Oof. Fred has been optimistically wearing that tie for his teenage daughter's entire life. He fought for his civilisation — he put his life on the line in combat that clearly involved dinosaurs and men battling side-by-side, which is a terrifying prospect — and came back home to an evidently dead-end quarry job fuelled by the cruel hope of upward mobility being forever dangled in front of him by a dictatorial employer who throws hot-tub parties and generally represents everything for which the 1% is generally criticised.
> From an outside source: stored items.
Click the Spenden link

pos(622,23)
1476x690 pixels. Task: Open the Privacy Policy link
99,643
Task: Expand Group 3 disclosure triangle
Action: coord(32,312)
And he can't explain to the Neanderthals why any of that is a good thing, ultimately describing the concept of money to them as a means to "buy something someone else hated making". The grand irony at the base of it all, then, is that it's the Neanderthal the modern world knows as Lorenzo who ultimately gets remembered by society, and not the ultra-wealthy, then-important and powerful Mr Slate — but you'll have to read the full issue to find out why that is, because I don't want to totally give this story away.
Wilma, meanwhile, is given ample chance to spread her wings far beyond the 'tolerant wife' archetype she's been backed into for most of her existence; although she still appears to be a stay-at-home mother, she's actively pursuing her own dreams and goals as a handprint-painting artist. Even this plot line isn't free of life's random cruelty, as her excitement at being told her work will feature at an exhibit soon turns to disappointment as she discovers the "Outsider Art" section is literally outside, while a bunch of art snobs — and, to her chagrin, Fred — dismiss her seemingly rudimentary handprint paintings without a second thought.
Cue another unexpected moment of depth and sweetness as we find out more about Wilma as a person than we have… well, ever … while explaining to Fred the significance behind the works, which are far more to her than "just handprints". (Click the pics to enlarge)
Amongst all of this, the pair's best friends and neighbours, Betty and Barney Rubble, add to the drama but understandably get less page time than the Flintstones (and thus appear less changed from their original iterations, though there is still development there).
Like Fred, Barney is a veteran of the Paleolithic Wars, and has at least been given an upgrade in the looks department, if not brains. Betty, for her part, has been given a more obvious edge of unintentional antagonism injected into her character, as she represents everything Wilma wants to be, effortlessly sliding into the perfect dress while her friend and neighbour struggles to find a suitable look for her exhibition opening and pours her heart out about her nascent impostor syndrome among the art world elite.
Neither Pebbles nor Bamm-Bamm have made an in-story appearance yet, though their significant ageing will undoubtedly yield entirely new takes on the characters when they do rear their heads.
Ultimately, Russell strikes a remarkable balance in this book between biting satire and the more innocent, but still adult, humour that defined its source series; his Bedrock is both littered with the cheap, delightful puns of yore as well as the obvious pockmarks of classism, racism, warfare, capitalism and other issues that pervade our own society to this day. Even the museum curator's assumptions about Lorenzo's identity and status are dripping with irony about the fleeting nature of human importance.
Sure, there are still plenty of elements here that wholeheartedly evoke the original cartoon — for example, a couple of the Flintstones' animal appliances/servants exchange witty comments with each other, while the inclusion of a new mobile technology called the "shellphone" is so thematically perfect that it seems odd that it didn't come from the show — but this is, across the board, a much darker vision of the modern Stone-Age family than we bargained for, and the story so far is all the richer for it.